2010 Annual Report
An engineered strain of biotype 2 Y. ruckeri was developed which constitutively expresses the green fluorescent protein (GFP). GFP expression was exceptionally stable and the strain retained its ability to colonize and cause disease in immersion-challenged rainbow trout. This strain has been used for detecting and imaging the interactions between this pathogen and its natural salmonid host. A standardized disease challenge model has been established with this strain.
As part of a multifaceted approach to disease control, we determined variation in survival between families, heritability of post-challenge survival, the stability of resistance during growth, and the response to selection. Over 10,000 fish from 200 families were evaluated by 21 day challenge. The heritability of post-challenge survival, an indicator of disease resistance, was estimated to be 0.35 ± 0.09 and there was no genetic or phenotypic correlation with growth rate, or the 9 and 12 month body weights. Fish maintained their relative “resistant” or “susceptible” phenotype as average body weight increased over 300-fold. These results demonstrate that the mechanism(s) responsible for the higher survival are not transitory during fish development and suggest that our findings are relevant to a wide range of rainbow trout sizes. These results demonstrated that selective breeding is an effective approach to improving resistance to bacterial cold water disease challenge in rainbow trout.
A major need in selective breeding is the development of easy-to-measure surrogates of disease resistance. We demonstrated that resistant fish crosses had, on average, a larger spleen size than susceptible fish crosses. Selecting fish crosses solely based on spleen size was found to predict resistance to the bacterial cold water disease agent indicating a link between these two traits. Since spleen size is easy to measure, it may be a useful selection parameter for evaluation in other fish populations.

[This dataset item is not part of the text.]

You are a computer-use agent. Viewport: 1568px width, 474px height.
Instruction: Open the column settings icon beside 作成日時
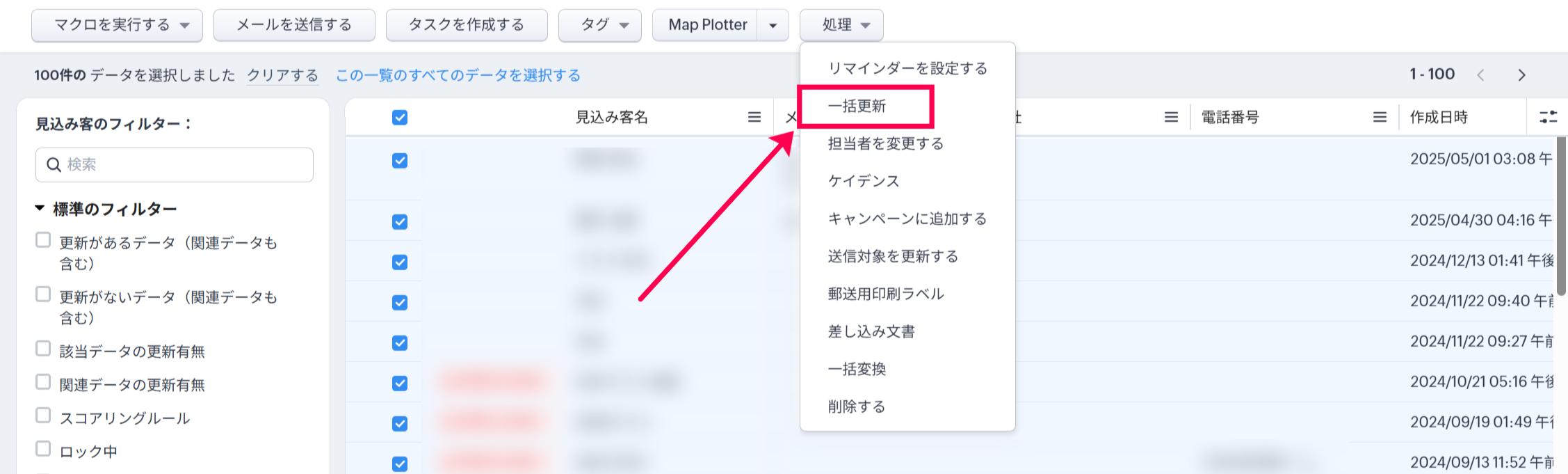tap(1548, 117)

A number of novel rainbow trout immune genes were discovered and described that belong to the chemokine, tumor necrosis factor, and toll-like receptor families of immune genes. We reported the discovery of two new rainbow trout chemokine genes: CXCd1 and CXCd2. A comprehensive analysis of the TNF superfamily in teleost fish was completed. Forty-two novel genes were identified from database searches and sequencing efforts.